Cette fois, le message de Christian Brunier va renverser la vapeur. Cinq jours plus tard, ses collaborateurs l’informent qu’ils ont finalement écarté leur premier choix pour engager sa proche: «Salut Christian, nous avons fait le point en début de semaine. Voyant qu’il y avait encore quelques doutes, nous avons décidé de rencontrer les deux candidats finalistes dans le courant de la semaine. Finalement, compte tenu de ses réalisations, de sa créativité et de son dynamisme, nous avons engagé Muriel. Elle nous rejoindra en août. Excellent week-end.»

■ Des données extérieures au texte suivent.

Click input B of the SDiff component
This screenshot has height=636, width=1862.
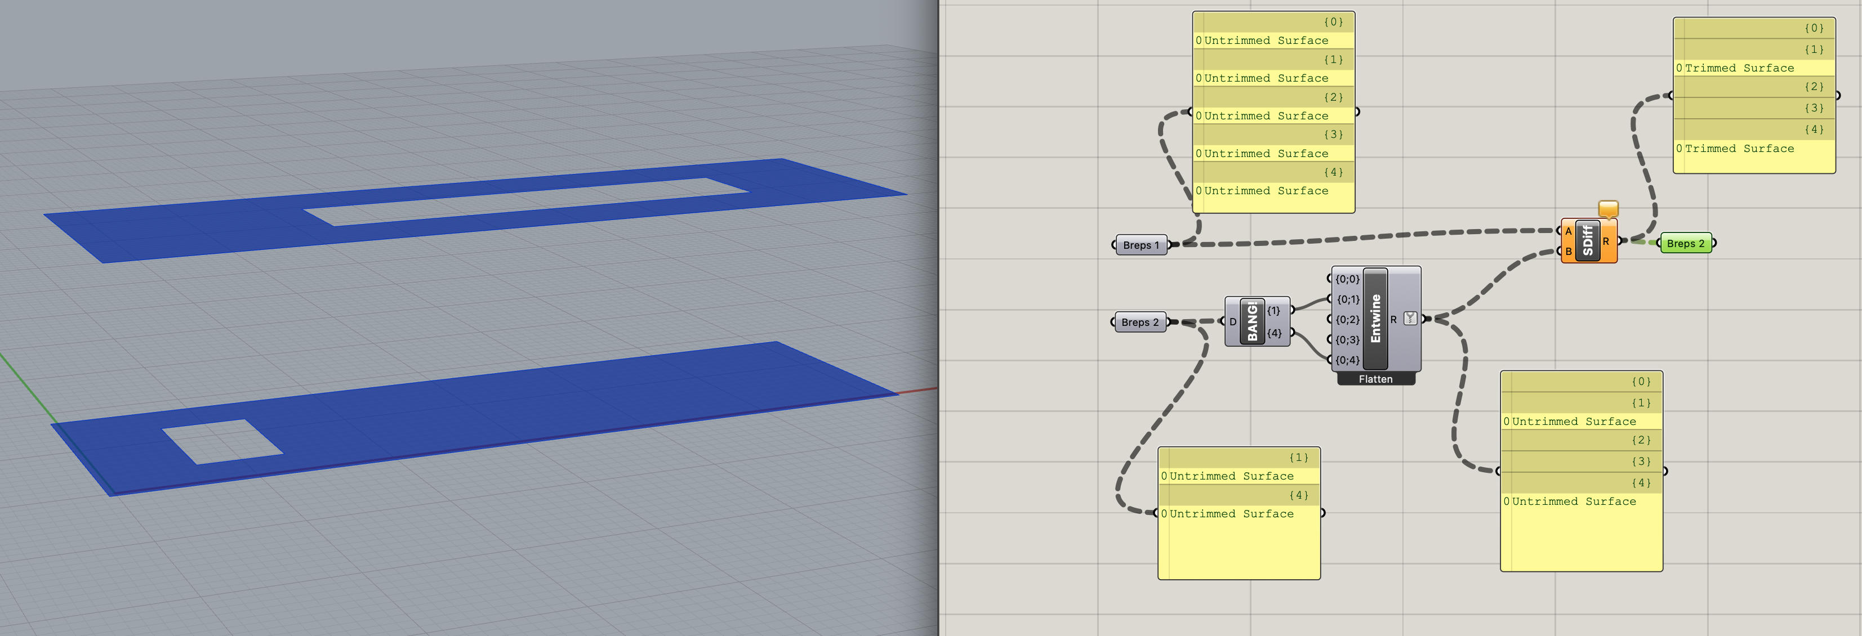[x=1568, y=252]
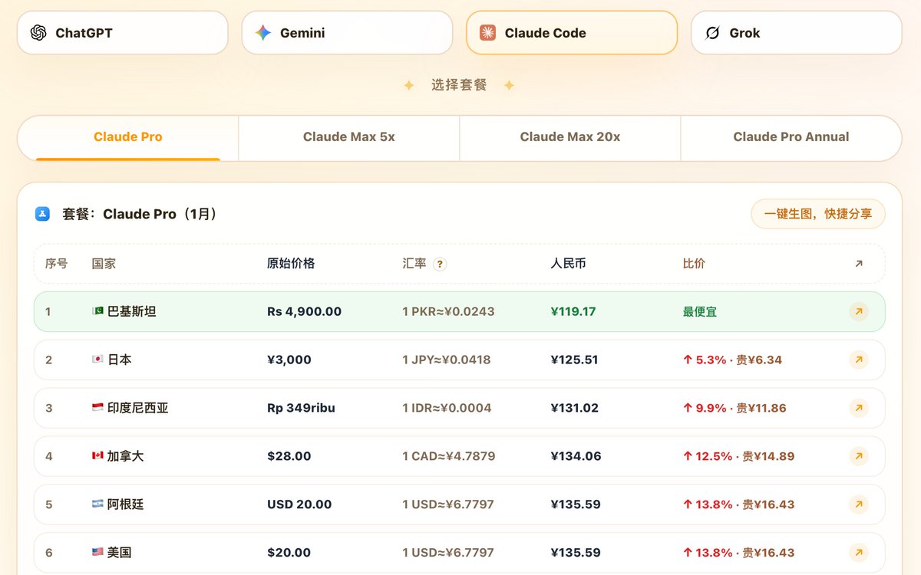Select the Claude Code service button

pyautogui.click(x=572, y=33)
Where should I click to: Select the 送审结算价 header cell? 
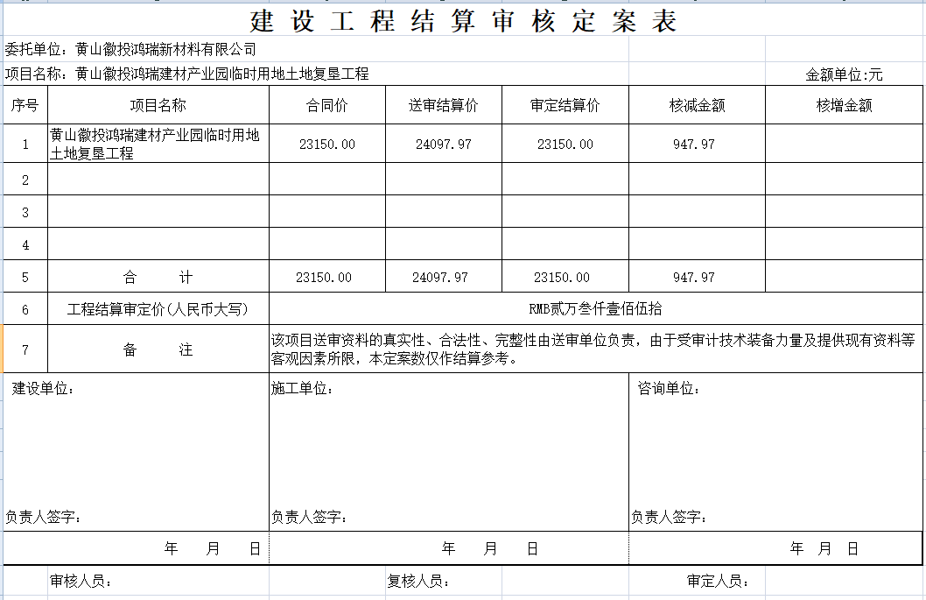[x=443, y=106]
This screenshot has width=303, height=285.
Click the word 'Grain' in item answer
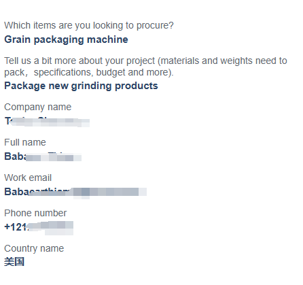coord(18,39)
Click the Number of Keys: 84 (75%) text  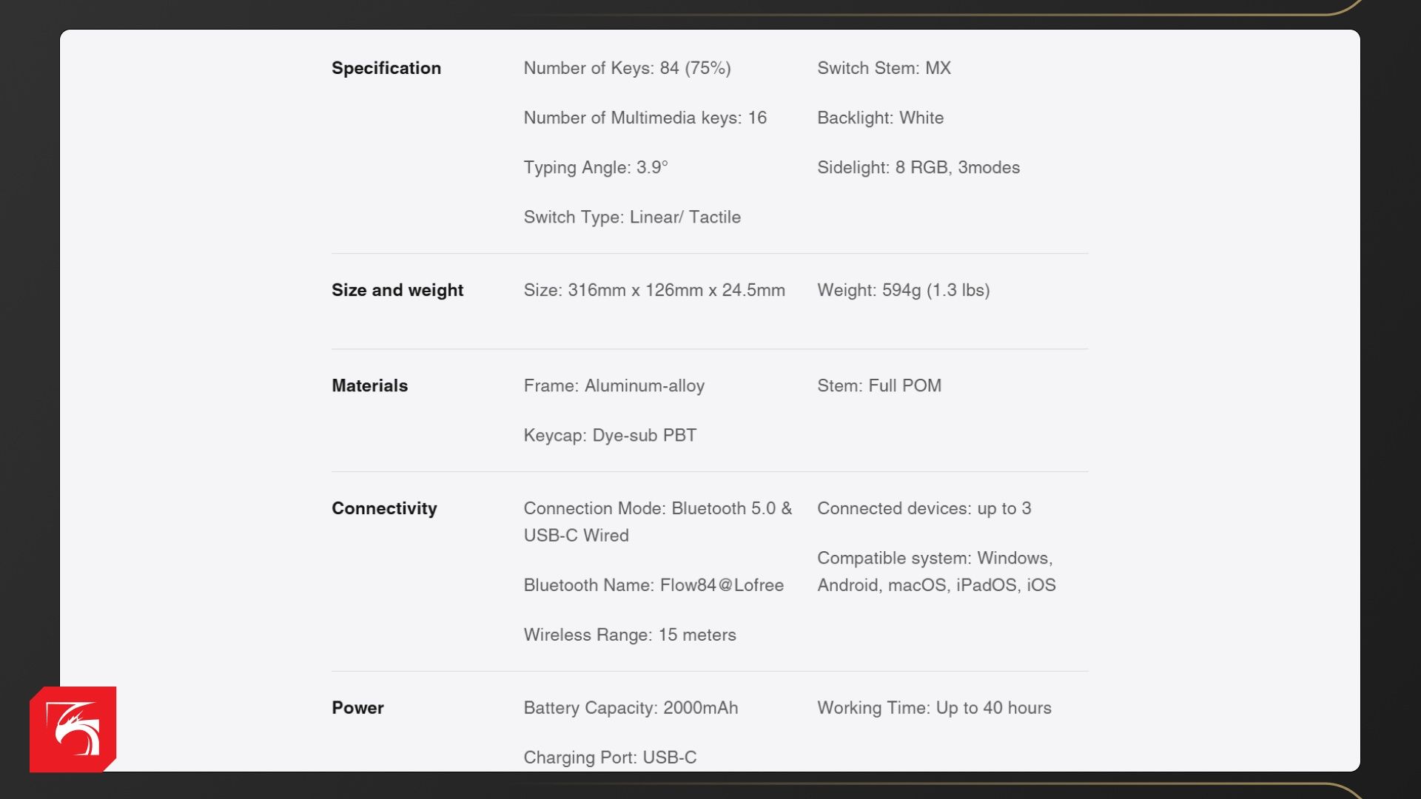[627, 68]
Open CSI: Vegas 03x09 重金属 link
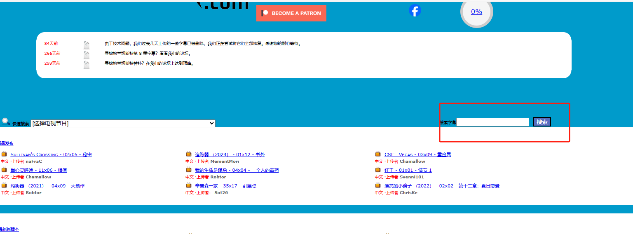Viewport: 633px width, 234px height. pyautogui.click(x=417, y=154)
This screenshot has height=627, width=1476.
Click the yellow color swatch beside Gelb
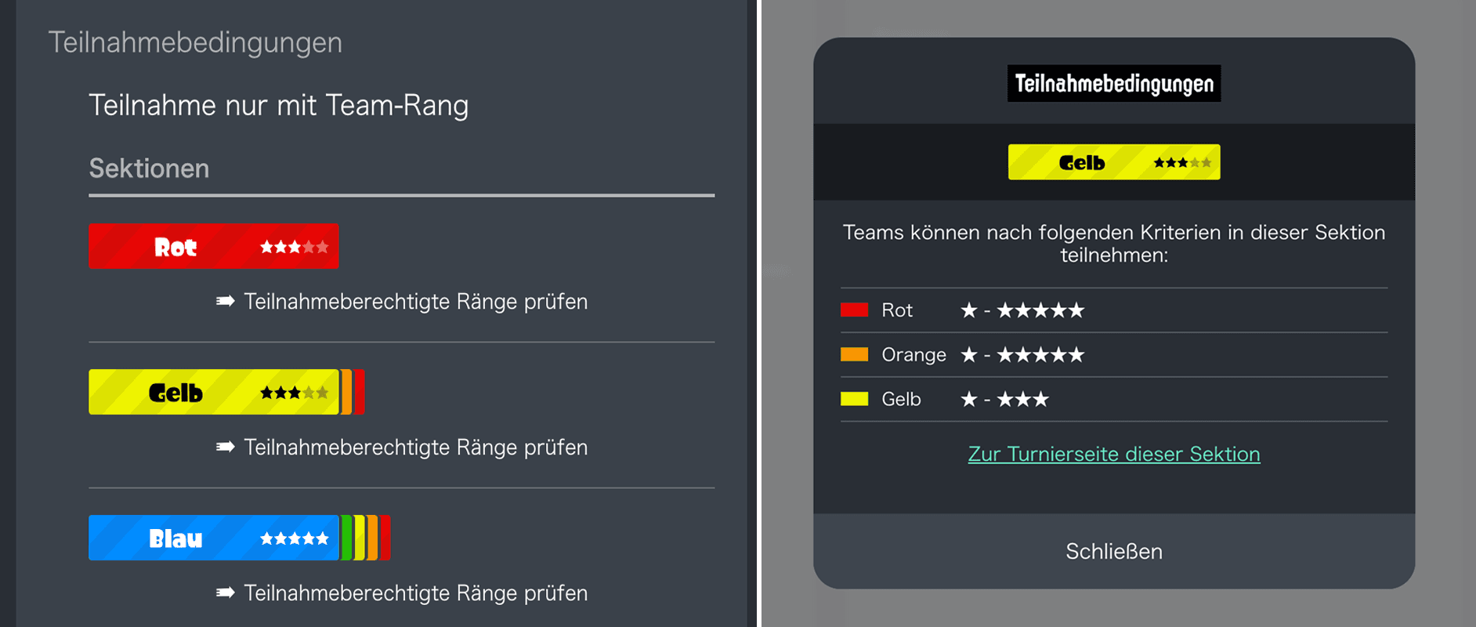[x=854, y=399]
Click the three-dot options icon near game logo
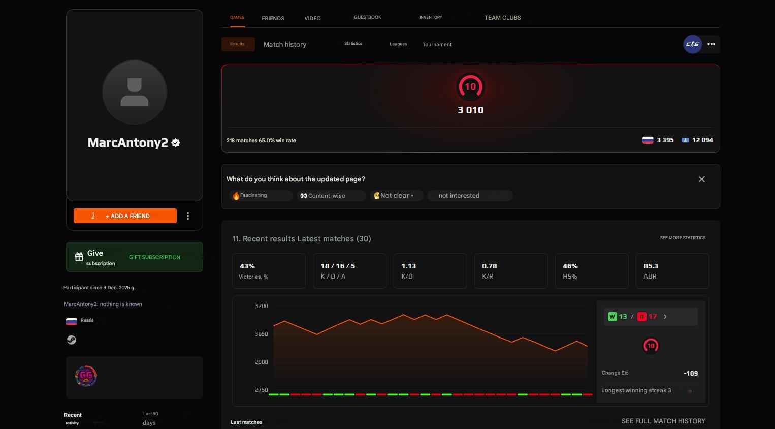Image resolution: width=775 pixels, height=429 pixels. 711,44
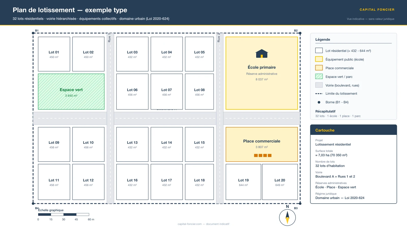Select the green hatched Espace vert swatch
The image size is (407, 229).
[x=319, y=76]
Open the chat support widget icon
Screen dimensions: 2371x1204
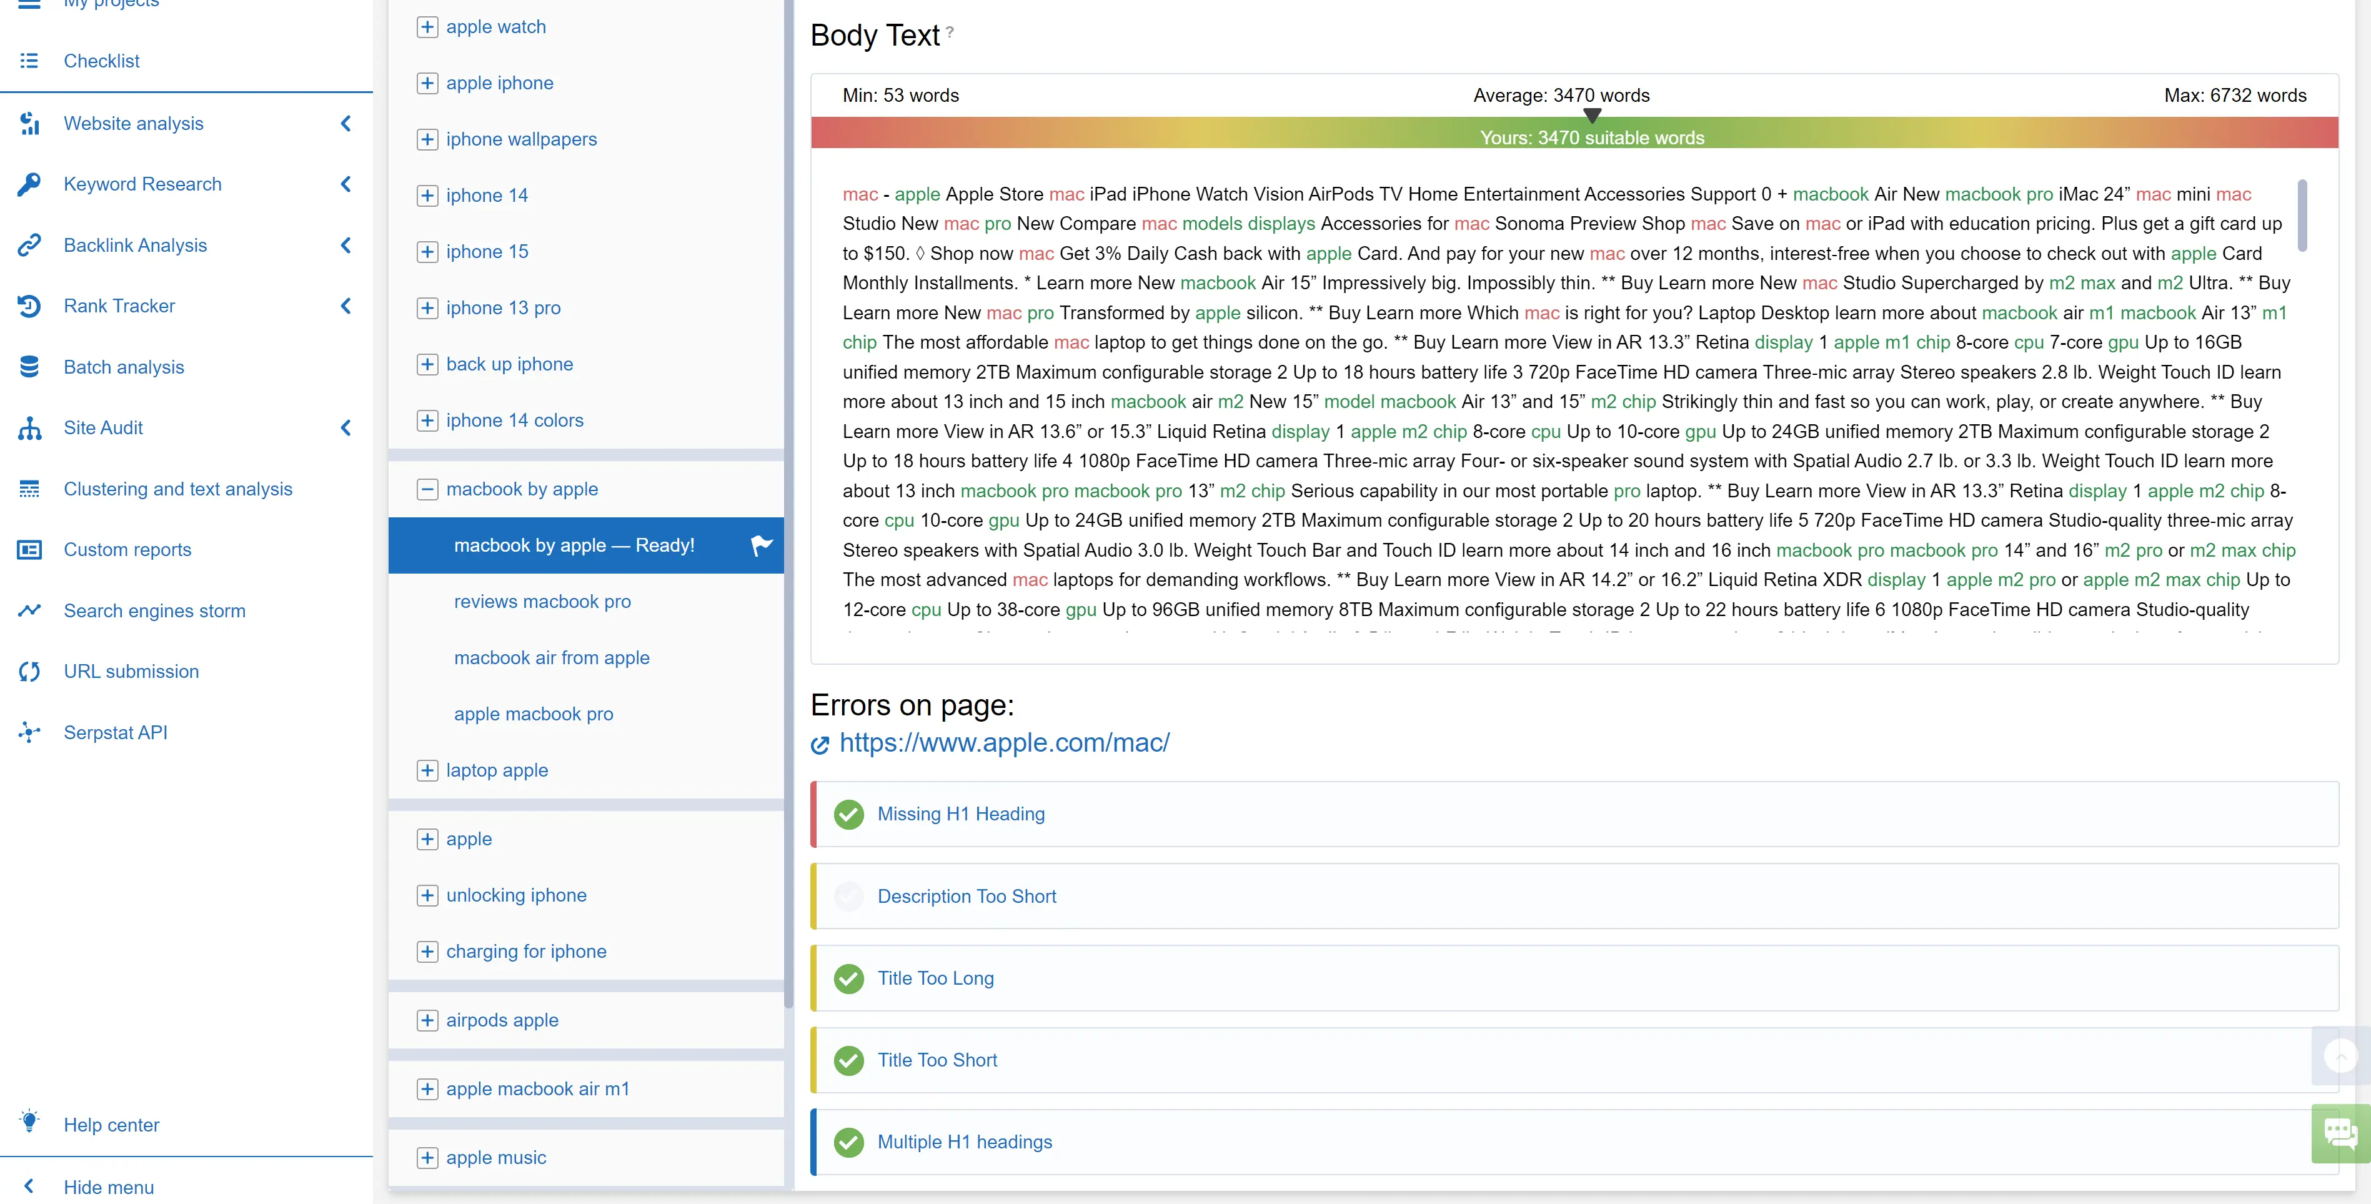click(2340, 1133)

Pourquoi l’avocat chargé de l’enquête n’a-t-il pas jugé ces mails déterminants? Pourquoi est-il arrivé à la conclusion qu’en aucune manière on ne pouvait soupçonner Christian Brunier de favoritisme ou de népotisme? On ne le saura pas, puisque Me Stéphane Voisard n’a pas répondu à nos questions. Ce qu'on sait en revanche, c'est le prix qu'ont payé les SIG pour le travail demandé: 30'000 francs pour son enquête, et 50'000 francs pour l'audit Vicario.

Concernant ces courriels embarrassants, les SIG ne sont pas très loquaces: «Nous estimons qu’il ne nous appartient pas de commenter les résultats d’une enquête administrative où l’enquêteur a agi librement et en toute indépendance. Cela étant dit, nous pouvons vous confirmer que les courriels que vous citez ont notamment été pris en compte lors de l’enquête de Me Voisard.» Quant à Christian Brunier, il n’a pas répondu à nos questions. Interrogé en juillet 2024 par la Tribune sur cette affaire, il se justifiait par une pirouette, insistant sur sa volonté de défendre les candidats issus d’écoles locales, comme la HEAD, contre un recruteur qui préférait blacklister cette institution. 

«Il n'y a pas besoin d'être docteur en linguistique pour comprendre»

Hors les murs de la régie publique, les avis sont moins lénifiants quant à la teneur de ces mails. Consultant indépendant en ressources humaines actif dans plusieurs cantons depuis plus de trente ans, Alain Salamin déclare: «Il y a une pression très forte. Quand votre patron écrit «je ne veux pas vous influencer, je ne veux favoriser personne, mais c'est une candidate extraordinaire», c'est l'exemple typique d'une antiphrase. Il n'y a pas besoin d'être docteur en linguistique pour comprendre. Le patron a une opinion très précise et il faut s'aligner.» Selon Alain Salamin, ces mails illustrent aussi comment Christian Brunier est intervenu pour faire changer les critères de sélection de ce poste afin de coller au profil de la candidate préférée. 

«Tout le monde passe pour des clowns»

Et si toute l’enquête avait été biaisée? Que ces mails aient été écartés par l’avocat-enquêteur laisse planer un doute. Convaincu lui aussi de la pression exercée par ces courriels, l’avocat Vincent Spira, ancien bâtonnier, avance: «L’avocat-enquêteur a une certaines marge d’appréciation, qui n’est toutefois pas illimitée. Si ses conclusions sont contraires aux pièces du dossier, cela pose incontestablement un problème. Quelque élément à décharge il y ait dans le dossier, ils ne peuvent pas contester ces éléments probants.»

Poursuites pénales contre des ex-collaborateurs

Quoiqu’il en soit, c’est un nouveau dégât d’image pour une institution de l’État. «Tout le monde passe pour des clowns. Les consultants externes, l'avocat, le conseil d'administration, le DRH», conclut Alain Salamin. Pourtant, à ce jour, les seules personnes inquiétées dans cette affaire sont plusieurs ex-collaborateurs des SIG, soupçonnés d’avoir parlé aux journalistes. Selon nos informations, la régie a engagé plusieurs poursuites pénales pour violation du secret de fonction.